A similar entry can be seen against Ulka Sasaki in Fig. 13, except in this instance Pantoja pummelled his left foot in as a butterfly hook first (b), and turned onto his side in a knee shield half guard as Sasaki dropped his weight (c), before attacking the mutual ashi just as Overeem did against Blaydes.
Fig. 13
Any reaping leg attack has the benefit of turning the opponent away from you. This means that it can prevent him from striking effectively and give you breathing space, but it can also mean that the opponent exposes his back. Sasaki tried to run out of Pantoja’s leg entanglement and let Pantoja jump on his back in the process, submitting to a strangle moments later.
This article has clearly shifted in tone from a despairing look at Pantoja’s striking to a celebration of his ground game and that sums up the frustration which Pantoja’s fights bring. Even in his striking he has had smarter moments. When forced to contend with the explosive and highly touted Manel Kape, Pantoja took about twenty percent of the recklessness off his swings and kicks and—throwing the same combinations—cautiously outpointed a much more highly regarded striker. Yet in his most recent fight, Pantoja went back to swinging wild and trading blows from the opening bell.

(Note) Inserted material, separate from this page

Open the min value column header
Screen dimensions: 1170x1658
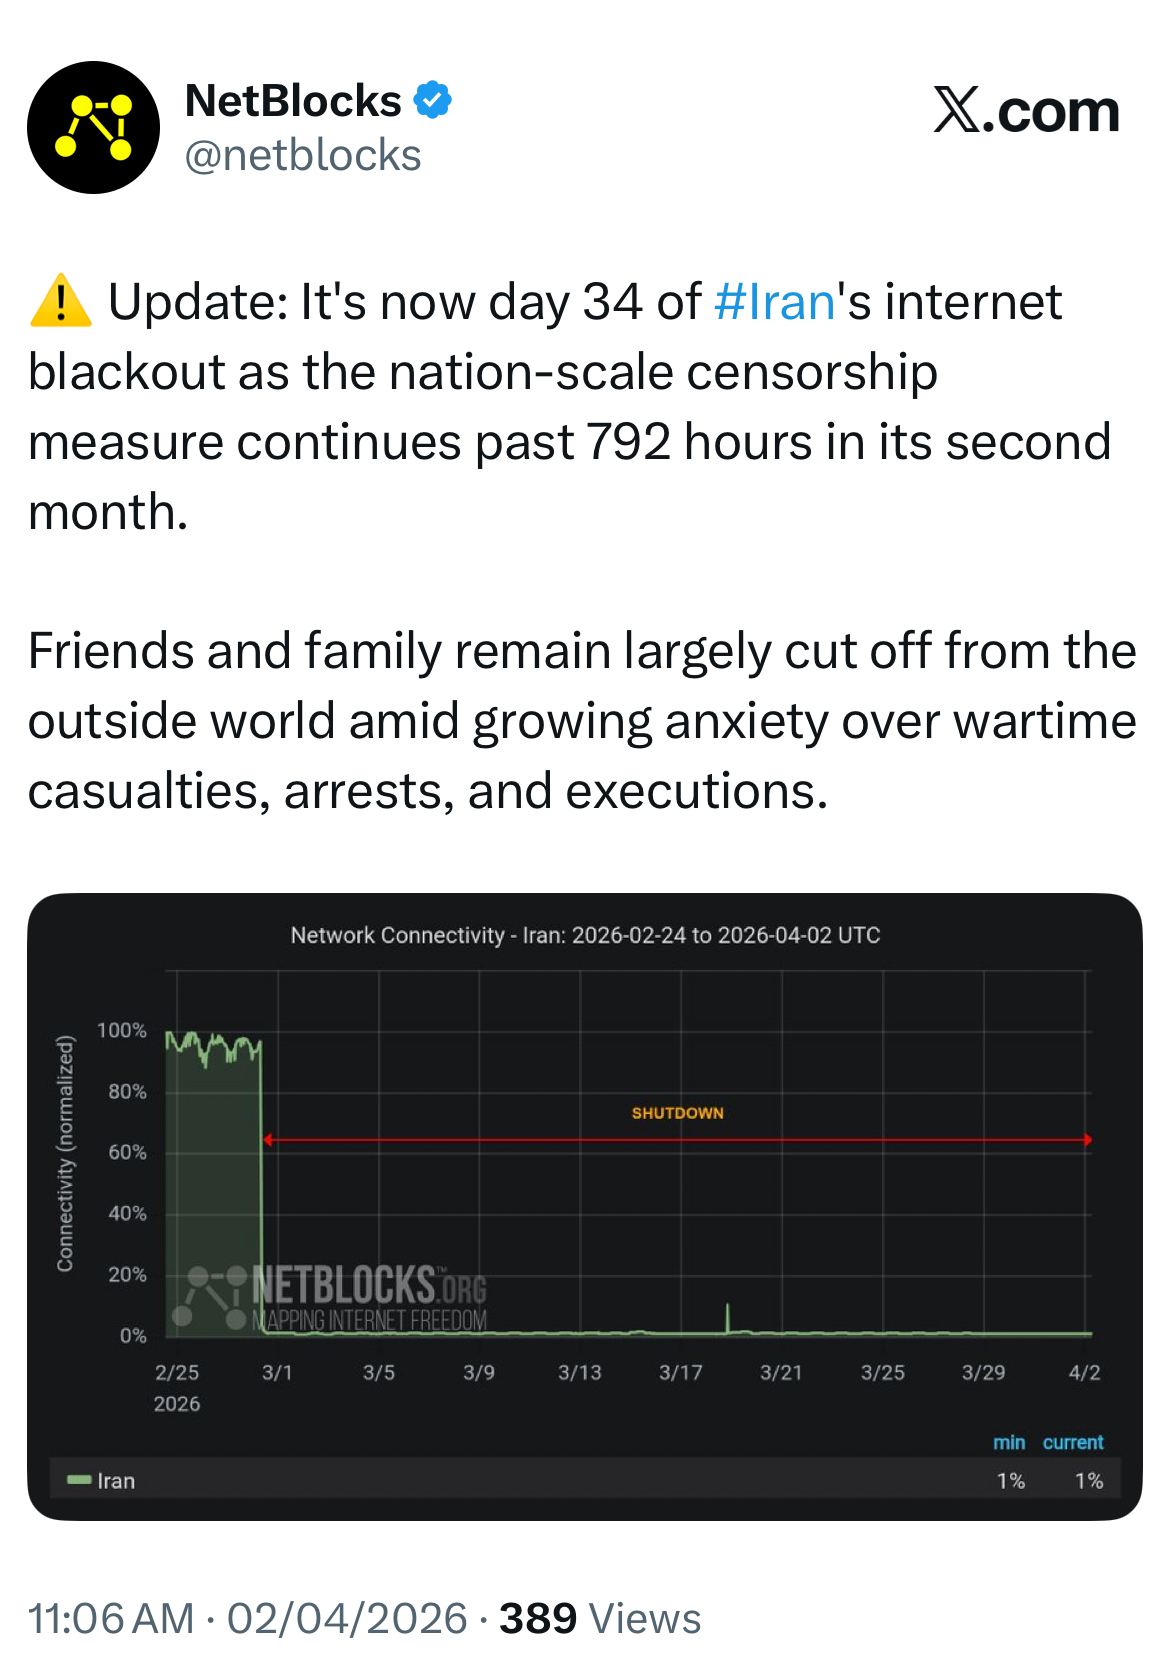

But perhaps Pantoja’s choice to fight dumb reflects an accurate assessment of his situation. As a flyweight in non-title fights he has been relegated to UFC undercards for much of his career. Even a smart win over the highly touted Kape was not enough to get people talking. Coming out and overwhelming the obviously past-his-best Alex Perez with hillbilly haymakers did draw eyes though and he is, at last, getting his shot. No matter how much Brandon Moreno has improved, those previous fights still happened. The scoreboard reads 2-0 for Pantoja, on the feet and on the floor. There might never have been a fighter coming into a UFC title fight with more reason to be confident. Getting here was more difficult than it should have been, let us see if Pantoja can make good on what might be his only chance.